Stood in the garden this morning watching the newts and tadpoles in the pond when the church clock struck 12 then I became aware of another, buzzing, sound growing rapidly. A large swarm of bees came over the back wall straight over the top of me and disappeared across a neighbours garden.
I did the introduction to beekeeping course last year so I know on an intellectual level that I was probably in no danger because the swarm is well fed and just intent on finding their new home but i have to say it was a pretty scary experience having thousands of bees fly a few feet above my head  
Hope one of the local beekeepers has 'rescued' them from wherever they landed
Chris


----------



## Grizzly (May 9, 2005)

ardgour said:


> Stood in the garden this morning watching the newts and tadpoles in the pond when the church clock struck 12 then I became aware of another, buzzing, sound growing rapidly. A large swarm of bees came over the back wall straight over the top of me and disappeared across a neighbours garden.
> I did the introduction to beekeeping course last year so I know on an intellectual level that I was probably in no danger because the swarm is well fed and just intent on finding their new home but i have to say it was a pretty scary experience having thousands of bees fly a few feet above my head
> Hope one of the local beekeepers has 'rescued' them from wherever they landed
> Chris


A swarm in May is worth a load of hay; 
a swarm in June is worth a silver spoon; but a swarm in July is not worth a fly

You should be round there trying to take them yourself !

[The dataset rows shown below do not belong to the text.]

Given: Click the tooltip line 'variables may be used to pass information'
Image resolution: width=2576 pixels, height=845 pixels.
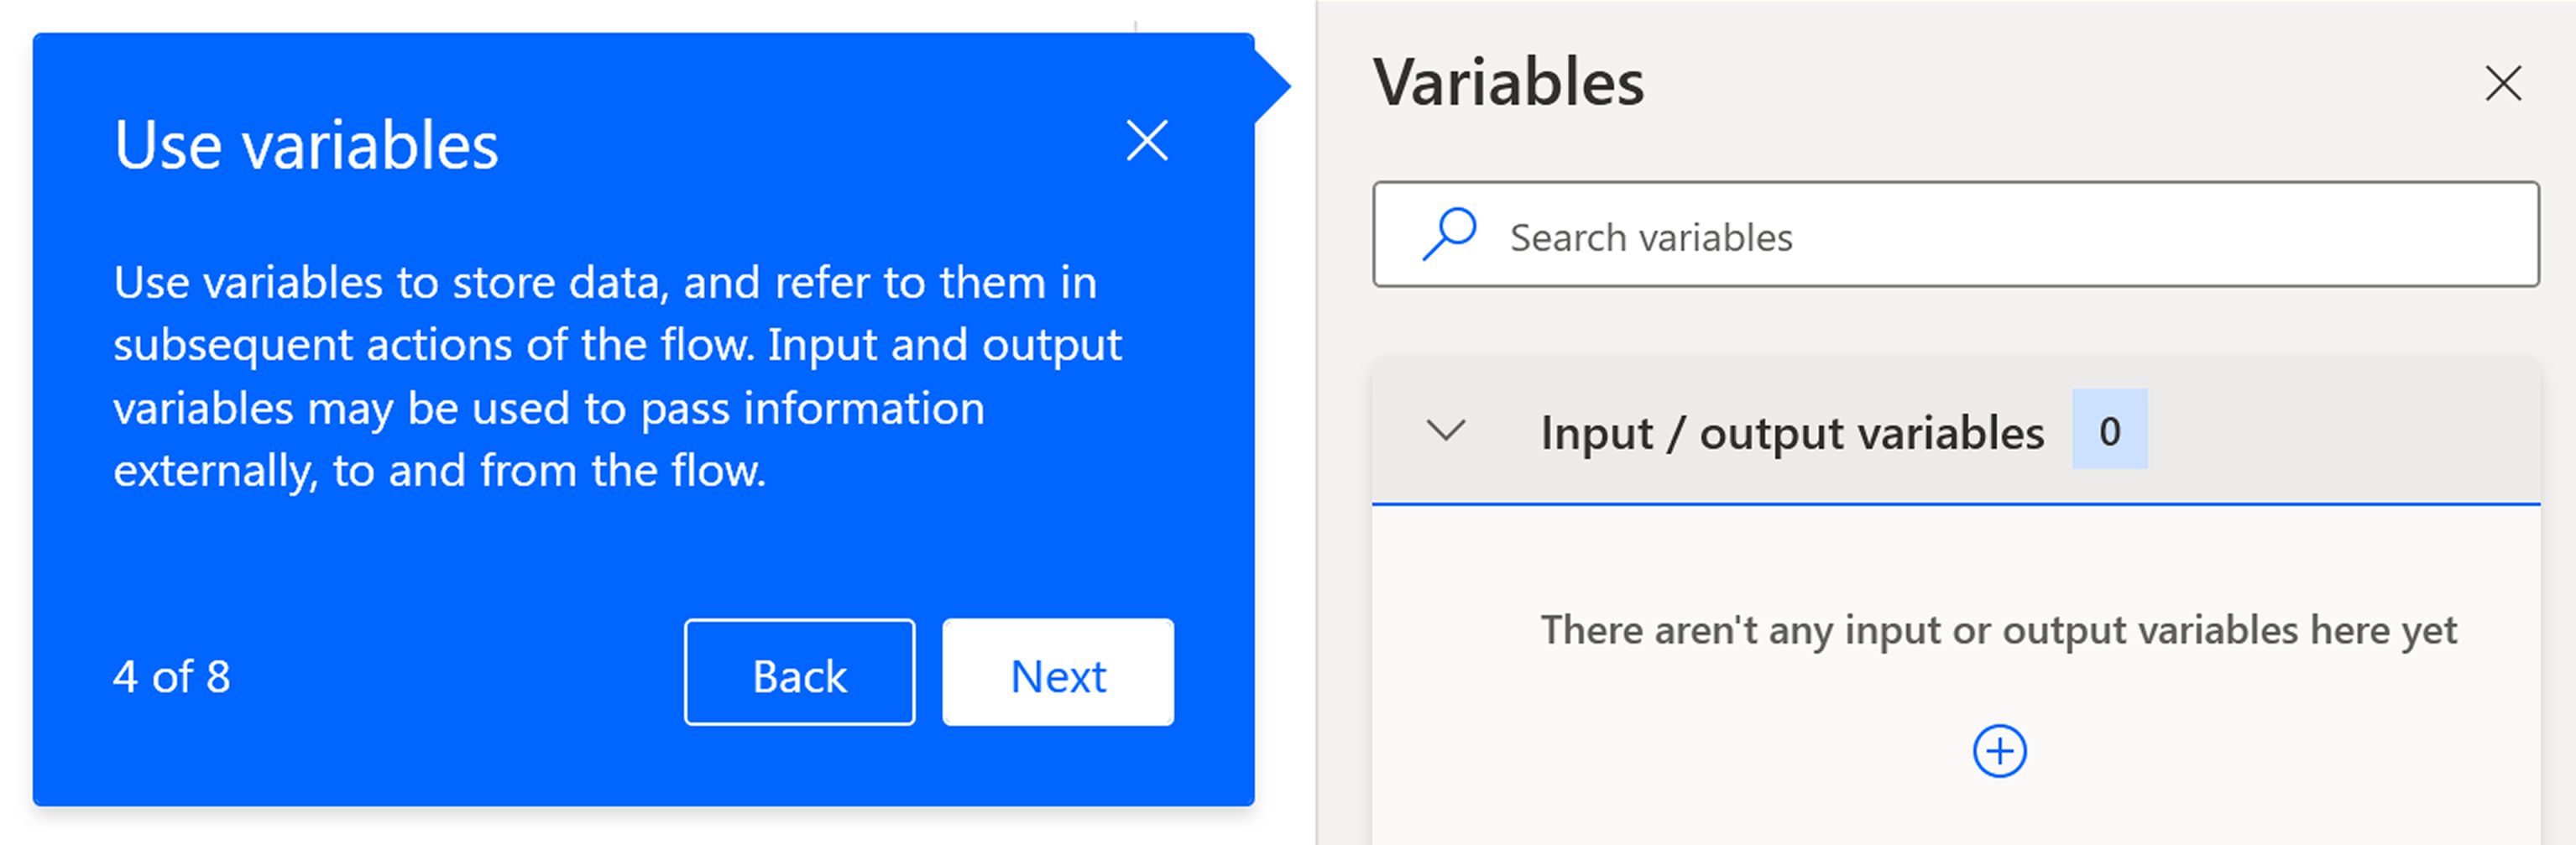Looking at the screenshot, I should [x=549, y=409].
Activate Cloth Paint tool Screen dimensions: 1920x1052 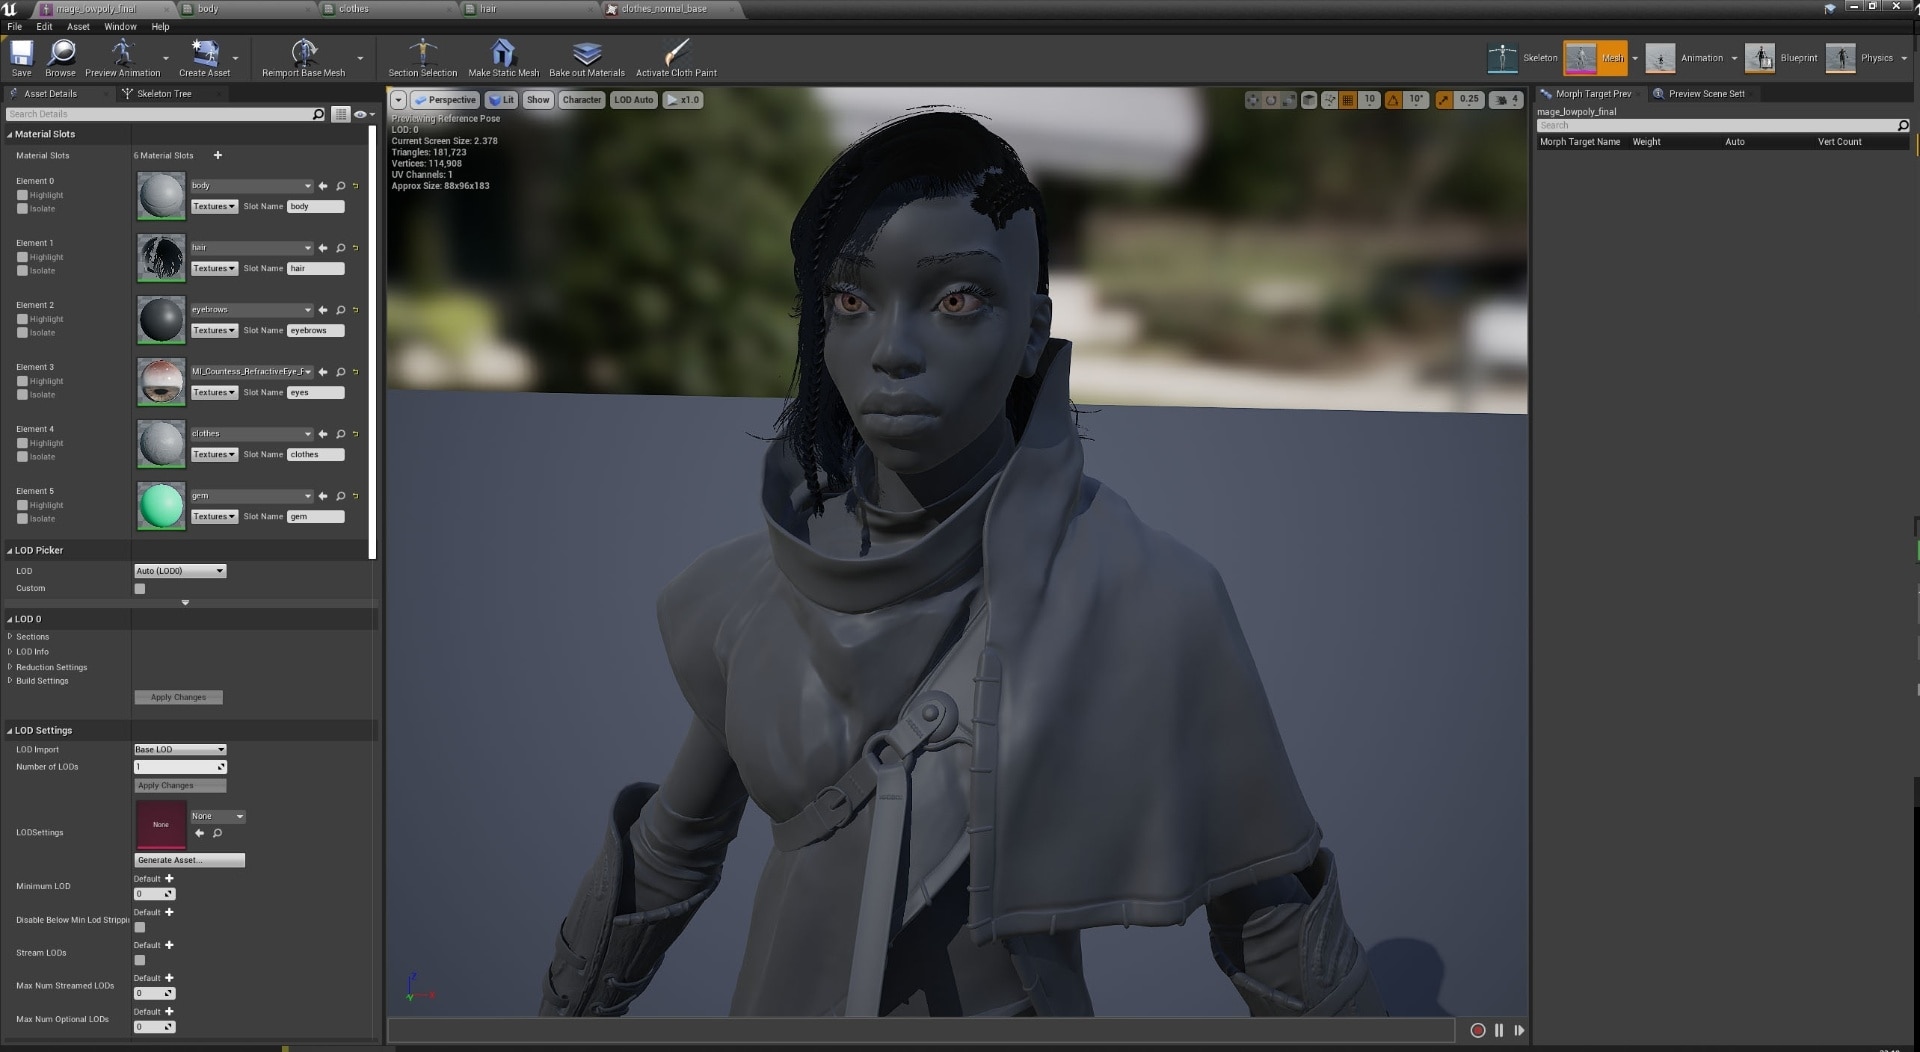(676, 53)
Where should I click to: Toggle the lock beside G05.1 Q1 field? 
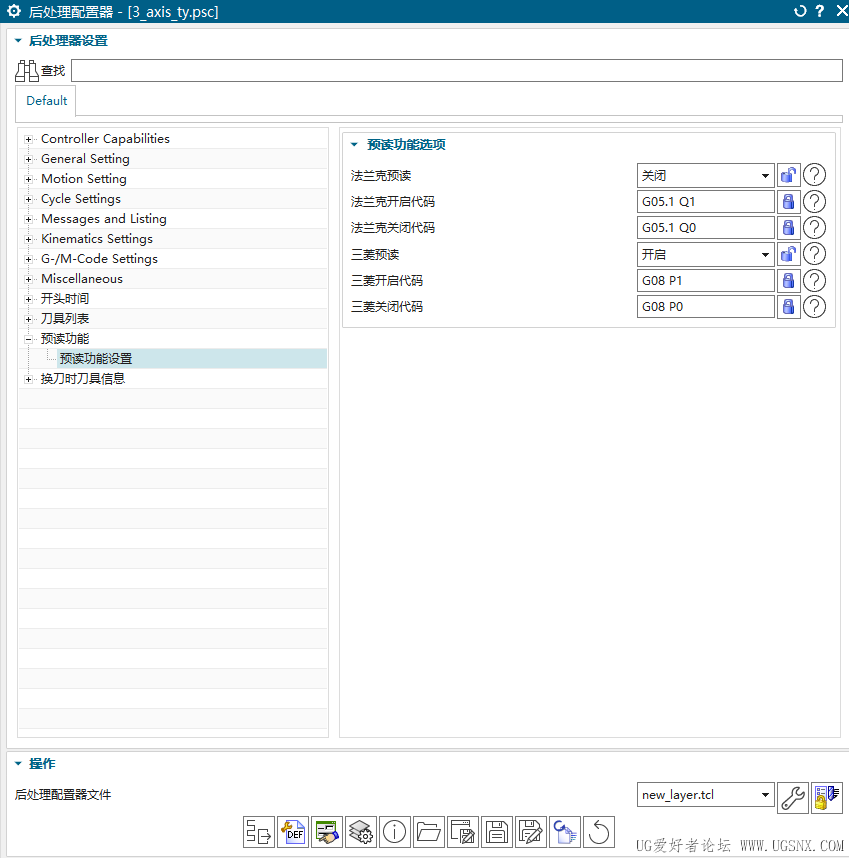(x=788, y=202)
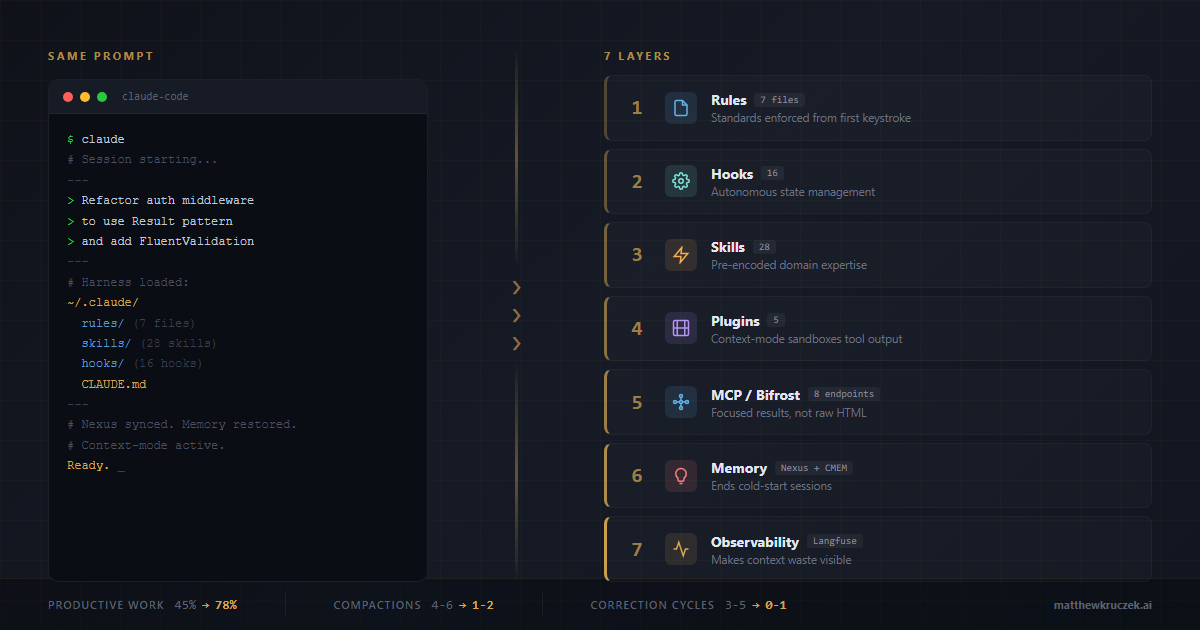Click the rules/ directory entry
The height and width of the screenshot is (630, 1200).
pos(103,323)
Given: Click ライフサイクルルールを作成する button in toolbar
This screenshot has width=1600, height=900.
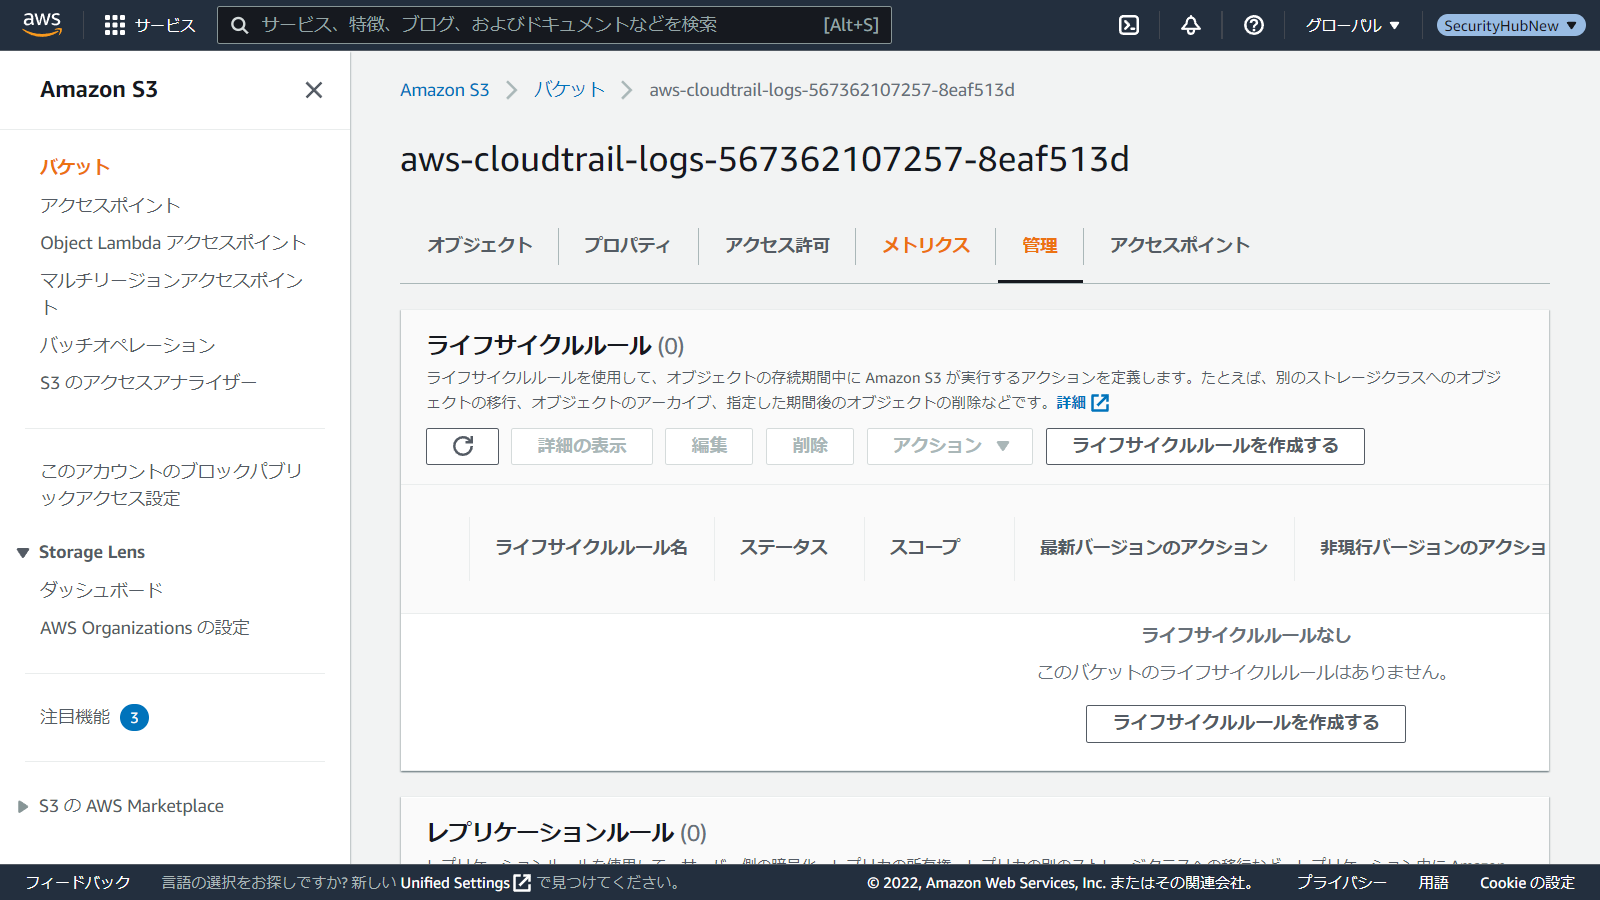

Did you ring your local society ?

G


----------



## teemyob (Nov 22, 2005)

Grizzly said:


> ardgour said:
> 
> 
> > Stood in the garden this morning watching the newts and tadpoles in the pond when the church clock struck 12 then I became aware of another, buzzing, sound growing rapidly. A large swarm of bees came over the back wall straight over the top of me and disappeared across a neighbours garden.
> ...


Does this mean a heatwave, a return to the summer like 76 and crickets?


----------



## fatbuddha (Aug 7, 2006)

we had a swarm land in the garden of a previous house we owned

a local beekeeper came out and removed it to one of their hives - and later in the year dropped off a jar of honey produced by it as a thank you. was very tasty as well


----------



## Spiritofherald (May 18, 2012)

I witnessed a swarm many years ago and it settled in a tree at the end of my garden. I can vouch it is pulse-raising spectacle - the sound is amazing. By the end of the day they had settled into a neat ball and a local keeper came and snipped off the branch as cool as you like, placed them in a cardboard box and left. There were quite a few bees left behind but they disappeared (died I expect) over the next couple of days.


----------



## bigtree (Feb 3, 2007)

A swarm just passed us by about 15 minutes ago here in Coussa,France.The both of us were sunbathing and I became aware of the rise in noise .


----------



## ardgour (Mar 22, 2008)

Grizzly said:


> ardgour said:
> 
> 
> > Stood in the garden this morning watching the newts and tadpoles in the pond when the church clock struck 12 then I became aware of another, buzzing, sound growing rapidly. A large swarm of bees came over the back wall straight over the top of me and disappeared across a neighbours garden.
> ...


unfortunately I couldn't see where they eventually landed otherwise i would have contacted them. Apparently there is a bench up in the village that swarms seem to gravitate towards so the beekeepers have taken several from there over the years


----------